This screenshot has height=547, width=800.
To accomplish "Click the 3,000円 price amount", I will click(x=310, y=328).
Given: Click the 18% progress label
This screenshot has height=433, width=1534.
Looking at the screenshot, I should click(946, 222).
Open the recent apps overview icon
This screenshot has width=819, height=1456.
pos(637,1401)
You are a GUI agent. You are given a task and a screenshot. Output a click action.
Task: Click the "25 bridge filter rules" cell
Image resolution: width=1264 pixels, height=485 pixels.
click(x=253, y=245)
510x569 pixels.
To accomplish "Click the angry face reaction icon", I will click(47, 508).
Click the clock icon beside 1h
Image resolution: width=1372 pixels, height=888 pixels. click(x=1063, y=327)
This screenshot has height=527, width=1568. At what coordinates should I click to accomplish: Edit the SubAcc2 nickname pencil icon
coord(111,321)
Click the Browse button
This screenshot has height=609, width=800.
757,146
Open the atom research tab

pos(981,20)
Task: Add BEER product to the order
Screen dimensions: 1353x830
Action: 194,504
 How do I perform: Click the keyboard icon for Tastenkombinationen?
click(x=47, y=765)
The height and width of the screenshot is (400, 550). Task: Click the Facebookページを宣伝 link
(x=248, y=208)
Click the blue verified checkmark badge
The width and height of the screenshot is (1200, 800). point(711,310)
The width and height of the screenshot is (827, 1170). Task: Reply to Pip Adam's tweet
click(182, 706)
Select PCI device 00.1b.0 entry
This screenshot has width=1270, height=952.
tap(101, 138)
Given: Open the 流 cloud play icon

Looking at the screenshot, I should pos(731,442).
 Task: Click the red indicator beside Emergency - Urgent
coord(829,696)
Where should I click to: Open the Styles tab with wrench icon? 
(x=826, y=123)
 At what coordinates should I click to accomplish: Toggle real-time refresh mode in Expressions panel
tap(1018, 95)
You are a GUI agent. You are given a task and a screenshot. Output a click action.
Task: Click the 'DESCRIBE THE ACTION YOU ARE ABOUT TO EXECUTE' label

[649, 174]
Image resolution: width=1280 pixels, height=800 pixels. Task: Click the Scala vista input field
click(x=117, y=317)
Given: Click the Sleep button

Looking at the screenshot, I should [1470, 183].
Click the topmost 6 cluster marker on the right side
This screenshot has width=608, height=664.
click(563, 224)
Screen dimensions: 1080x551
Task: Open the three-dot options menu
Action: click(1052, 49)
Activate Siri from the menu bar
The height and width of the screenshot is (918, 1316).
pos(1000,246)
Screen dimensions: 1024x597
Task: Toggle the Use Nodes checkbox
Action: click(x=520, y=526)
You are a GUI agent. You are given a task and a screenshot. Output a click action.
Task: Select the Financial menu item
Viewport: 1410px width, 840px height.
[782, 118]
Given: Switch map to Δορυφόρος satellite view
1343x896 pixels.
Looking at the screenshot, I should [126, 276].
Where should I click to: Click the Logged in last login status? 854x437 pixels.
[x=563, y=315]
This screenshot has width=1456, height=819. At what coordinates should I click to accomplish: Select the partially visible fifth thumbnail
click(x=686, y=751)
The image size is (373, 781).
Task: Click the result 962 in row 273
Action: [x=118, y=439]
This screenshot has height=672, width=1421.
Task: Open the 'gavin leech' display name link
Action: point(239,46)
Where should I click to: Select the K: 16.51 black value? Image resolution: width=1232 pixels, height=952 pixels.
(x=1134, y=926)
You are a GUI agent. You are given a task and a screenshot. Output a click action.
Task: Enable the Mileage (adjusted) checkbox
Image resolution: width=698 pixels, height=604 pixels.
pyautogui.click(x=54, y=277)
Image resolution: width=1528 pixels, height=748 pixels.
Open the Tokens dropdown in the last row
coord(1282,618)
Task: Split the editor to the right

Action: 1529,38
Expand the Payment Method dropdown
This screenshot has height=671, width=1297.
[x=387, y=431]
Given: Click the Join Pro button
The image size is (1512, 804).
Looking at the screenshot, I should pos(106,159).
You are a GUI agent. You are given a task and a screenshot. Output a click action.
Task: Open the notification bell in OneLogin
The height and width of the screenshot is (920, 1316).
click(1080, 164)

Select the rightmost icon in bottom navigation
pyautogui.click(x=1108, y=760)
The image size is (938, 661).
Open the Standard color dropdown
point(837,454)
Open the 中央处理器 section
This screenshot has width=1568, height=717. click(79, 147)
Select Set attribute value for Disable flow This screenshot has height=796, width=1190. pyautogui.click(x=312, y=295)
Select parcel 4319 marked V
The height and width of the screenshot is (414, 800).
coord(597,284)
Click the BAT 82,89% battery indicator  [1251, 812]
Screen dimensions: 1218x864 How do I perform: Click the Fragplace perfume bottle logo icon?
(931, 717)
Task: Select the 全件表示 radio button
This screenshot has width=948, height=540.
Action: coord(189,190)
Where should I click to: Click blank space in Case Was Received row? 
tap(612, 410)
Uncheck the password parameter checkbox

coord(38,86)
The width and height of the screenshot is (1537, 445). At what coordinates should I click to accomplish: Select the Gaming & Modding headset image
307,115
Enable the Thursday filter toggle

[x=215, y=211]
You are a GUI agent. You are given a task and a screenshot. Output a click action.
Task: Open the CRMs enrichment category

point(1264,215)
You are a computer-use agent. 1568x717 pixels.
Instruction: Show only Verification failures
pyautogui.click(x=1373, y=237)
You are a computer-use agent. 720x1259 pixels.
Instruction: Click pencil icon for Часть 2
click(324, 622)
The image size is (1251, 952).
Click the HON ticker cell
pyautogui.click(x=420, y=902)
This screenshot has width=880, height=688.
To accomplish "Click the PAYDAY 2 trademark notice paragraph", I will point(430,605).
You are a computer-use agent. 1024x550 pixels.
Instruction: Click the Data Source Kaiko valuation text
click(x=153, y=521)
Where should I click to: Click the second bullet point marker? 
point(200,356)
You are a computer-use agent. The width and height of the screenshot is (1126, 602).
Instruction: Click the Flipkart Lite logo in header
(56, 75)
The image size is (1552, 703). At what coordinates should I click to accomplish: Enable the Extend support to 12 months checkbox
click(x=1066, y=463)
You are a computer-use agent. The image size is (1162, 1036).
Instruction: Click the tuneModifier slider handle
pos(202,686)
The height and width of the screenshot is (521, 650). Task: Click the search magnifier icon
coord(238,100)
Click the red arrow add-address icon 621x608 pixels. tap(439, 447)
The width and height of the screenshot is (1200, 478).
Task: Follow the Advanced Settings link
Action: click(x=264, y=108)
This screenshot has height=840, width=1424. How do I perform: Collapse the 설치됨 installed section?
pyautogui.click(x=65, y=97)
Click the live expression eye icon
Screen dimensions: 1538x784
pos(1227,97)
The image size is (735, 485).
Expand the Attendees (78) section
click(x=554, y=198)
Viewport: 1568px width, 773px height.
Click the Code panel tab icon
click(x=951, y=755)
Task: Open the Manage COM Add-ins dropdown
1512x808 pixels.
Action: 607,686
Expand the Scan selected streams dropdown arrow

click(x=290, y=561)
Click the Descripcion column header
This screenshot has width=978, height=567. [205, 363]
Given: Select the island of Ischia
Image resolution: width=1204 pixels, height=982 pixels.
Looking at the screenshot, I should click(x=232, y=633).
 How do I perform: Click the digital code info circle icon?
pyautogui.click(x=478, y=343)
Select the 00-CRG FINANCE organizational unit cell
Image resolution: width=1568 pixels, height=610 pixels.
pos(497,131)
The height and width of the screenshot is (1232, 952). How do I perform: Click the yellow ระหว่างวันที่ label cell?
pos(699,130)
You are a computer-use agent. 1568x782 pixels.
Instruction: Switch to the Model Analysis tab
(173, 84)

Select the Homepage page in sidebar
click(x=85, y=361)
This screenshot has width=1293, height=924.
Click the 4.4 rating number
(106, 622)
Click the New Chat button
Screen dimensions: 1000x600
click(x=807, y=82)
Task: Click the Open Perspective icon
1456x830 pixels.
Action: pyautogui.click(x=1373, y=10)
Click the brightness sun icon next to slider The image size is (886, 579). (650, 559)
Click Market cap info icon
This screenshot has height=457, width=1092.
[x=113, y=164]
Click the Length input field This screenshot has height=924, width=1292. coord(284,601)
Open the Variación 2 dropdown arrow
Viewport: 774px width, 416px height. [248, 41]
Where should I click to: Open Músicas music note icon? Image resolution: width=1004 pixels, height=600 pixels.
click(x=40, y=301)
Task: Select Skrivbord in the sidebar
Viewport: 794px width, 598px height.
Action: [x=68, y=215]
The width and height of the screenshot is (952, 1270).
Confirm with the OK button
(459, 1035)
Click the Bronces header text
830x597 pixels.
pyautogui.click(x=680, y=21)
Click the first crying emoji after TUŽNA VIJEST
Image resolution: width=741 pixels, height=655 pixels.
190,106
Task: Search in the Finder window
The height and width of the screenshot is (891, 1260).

= = = = =

GIVEN EXERCISE ▸ Return the items verbatim, beginning at the line that contains "At what coordinates should I click to accomplish: Toggle" and stopping after the line that contains "tap(1018, 95)".

COMPLETED EXERCISE ▸
 At what coordinates should I click to accomplish: Toggle real-time refresh mode in Expressions panel
tap(1018, 95)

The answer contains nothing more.